I was definitively diagnosed with MS in July 2002. Not much time has passed since I received my official diagnosis, but I can track symptoms of optic neuritis and vertigo that took place all the way back in 1990. I was a religious sister at the time I first noticed problems with my vision. Within a few months, my eyes mysteriously recovered. Out of sight, out of mind. I did not think about that visual episode again. Throughout the next 12 years I would experience a myriad of symptoms from fatigue to intense muscle spasms, to a mysterious and long-lasting low grade fever that would be mistaken for and explored as fibromyalgia, cancer, AIDS, Lyme disease and Lupus. I would spend hours being tested, poked and prodded for some mysterious and hidden “thing” that would somehow evade the medical treatment and diagnosis I so eagerly sought. Not once in that 12 year period was I ever referred to a neurologist! Regardless, throughout a series of strange physical experiences I still was able to move on. I could forge ahead with life until one set of symptoms interfered heavily with my occupation as a web architect and global project leader. These new symptoms masqueraded as bilateral carpal tunnel syndrome.
The thought of having carpal tunnel syndrome in my occupation was tragic. I began to adopt the use of speech recognition software and go through intensive physical therapy to find a way to accommodate and function. The pain and uncomfortable therapy did not appear to be helping the issue and I was sent to a hand specialist for evaluation. After multiple visits with him, he expressed that I had “something he could not treat” and that he had to send me to a neurologist. By this time, numbness became much more diffusely spread throughout my body: face, legs, trunk and arms. Carpal tunnel would not have caused all of that! Through the good graces of a dear friend who’s husband is a neurologist, I was able to get an appointment quickly to see a wonderful neurologist he knew who specialized in MS. Then began the months of waiting and testing. The time often referred to that of being an MS “limbo-lander”. This waiting period proved to be one of the most difficult times as most of my tests came out negative barring some protein in my spinal fluid. Clinically though, I presented with various signs that helped to expedite a diagnosis (sensory, optic neuritis, bladder “failure to empty”, muscle tone and ankle clonus). My wish was to start therapy as soon as possible.
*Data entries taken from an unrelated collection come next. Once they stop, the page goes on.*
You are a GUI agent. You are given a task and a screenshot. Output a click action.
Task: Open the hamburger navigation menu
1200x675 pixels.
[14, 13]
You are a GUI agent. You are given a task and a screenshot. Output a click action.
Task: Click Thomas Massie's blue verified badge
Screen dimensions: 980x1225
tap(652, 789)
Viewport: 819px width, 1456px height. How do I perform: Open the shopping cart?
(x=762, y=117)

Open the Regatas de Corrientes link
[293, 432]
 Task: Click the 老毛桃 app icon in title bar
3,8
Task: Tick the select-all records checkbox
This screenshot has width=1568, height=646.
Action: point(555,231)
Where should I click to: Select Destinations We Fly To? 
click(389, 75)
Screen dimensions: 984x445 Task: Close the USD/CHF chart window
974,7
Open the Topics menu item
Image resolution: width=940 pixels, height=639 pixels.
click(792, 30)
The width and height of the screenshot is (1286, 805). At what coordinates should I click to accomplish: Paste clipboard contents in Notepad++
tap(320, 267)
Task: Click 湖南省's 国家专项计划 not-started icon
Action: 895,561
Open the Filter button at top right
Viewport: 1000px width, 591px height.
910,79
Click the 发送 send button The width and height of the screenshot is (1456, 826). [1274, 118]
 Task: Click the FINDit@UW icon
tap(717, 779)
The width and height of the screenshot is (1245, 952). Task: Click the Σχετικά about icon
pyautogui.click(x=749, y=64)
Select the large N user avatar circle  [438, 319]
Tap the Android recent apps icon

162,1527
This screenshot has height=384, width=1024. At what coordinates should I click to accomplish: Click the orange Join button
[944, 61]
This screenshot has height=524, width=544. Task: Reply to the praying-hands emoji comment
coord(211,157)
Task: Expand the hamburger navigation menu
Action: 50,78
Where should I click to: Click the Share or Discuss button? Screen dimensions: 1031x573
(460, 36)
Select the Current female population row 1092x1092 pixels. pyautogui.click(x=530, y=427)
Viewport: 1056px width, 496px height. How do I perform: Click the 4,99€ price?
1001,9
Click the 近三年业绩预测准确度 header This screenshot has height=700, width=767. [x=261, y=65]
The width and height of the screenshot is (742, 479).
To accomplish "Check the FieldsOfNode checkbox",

As I navigate this course of MS, I have found courage through knowing that I share a journey that many other people have successfully and gracefully walked. Currently I deal with fatigue and some cognitive changes (I cannot juggle and multi-task quite the same way I used to be able to and focusing is more difficult). With the advice of my neurologist I am taking a vacation and moving to a lighter work schedule (32 hours a week). I am looking forward to a period of rest and refocusing on my job and starting fresh. I’ve learned that I cannot push myself in the same ways I am accustomed to doing and I think I have also learned that “that is ok” … it’s a part of life now and one of my newest and greatest challenges. However, like so many others … I am up to this one and determined to embrace it and overcome it.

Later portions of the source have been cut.